Si tratta di una tecnologia hardware/software di motion-control tridimensionale che, tramite un piccolo rilevatore delle dimensioni di una chiavetta USB posizionata sulla superficie alla base del monitor, permette di tracciare il movimento delle dita fino a 1/100 di millimetro, con una latenza praticamente nulla ed una precisione dichiarata che supera di 200 volte quella di altri dispositivi del genere presenti sul mercato.

Le possibilità sono effettivamente diverse. Tutte le gesture eseguibili con gli odierni touch-screen possono essere effettuate su PC e su Mac, muovendo le mani e le dita in aria di fronte allo schermo: click, grab, scroll e pinch, sfogliare le pagine, usare una penna, giocare o interagire con modelli 3D.

L’obiettivo immediato più palese è quello di competere, e sorpassare, il sistema Kinect di Microsoft.
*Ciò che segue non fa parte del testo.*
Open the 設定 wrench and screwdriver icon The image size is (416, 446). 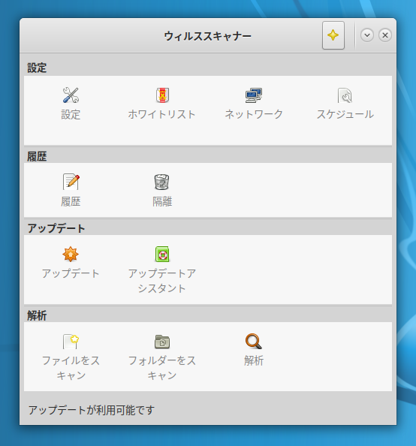(71, 95)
Non stupisce quindi il recente annuncio di partnership OEM tra la startup statunitense che ha inventato Leap Motion – che ha alle spalle investitori quali Bill Warner (Avid), Brian McClendon (Google), SOSventures International e altri – e Asus, la quale intende fornire il controller Leap Motion in bundle con i prossimi PC All-In-One (AiO) e i notebook di fascia alta che avranno distribuzione mondiale.
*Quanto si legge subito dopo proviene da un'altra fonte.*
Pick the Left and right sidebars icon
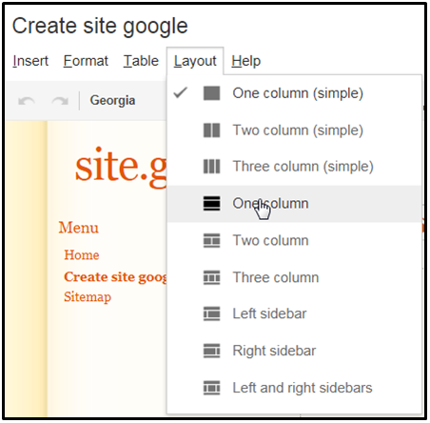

“Il nostro impegno nell’innovazione tecnologica e nella massima qualità ci spinge a mettere a disposizione della nostra utenza la migliore tecnologia possibile,” ha dichiarato Albert Wu, Desktop Division Senior Director di AsusTek. “Leap Motion ha sviluppato una tecnologia sorprendente in grado di migliorare davvero l’esperienza che i nostri utenti potranno provare usando i dispositivi Asus, aprendo un mondo di opportunità in vari contesti: uso personale o professionale, dall’intrattenimento all’architettura fino alla formazione. Siamo orgogliosi di essere una delle prime compagnie a collaborare con Leap Motion.”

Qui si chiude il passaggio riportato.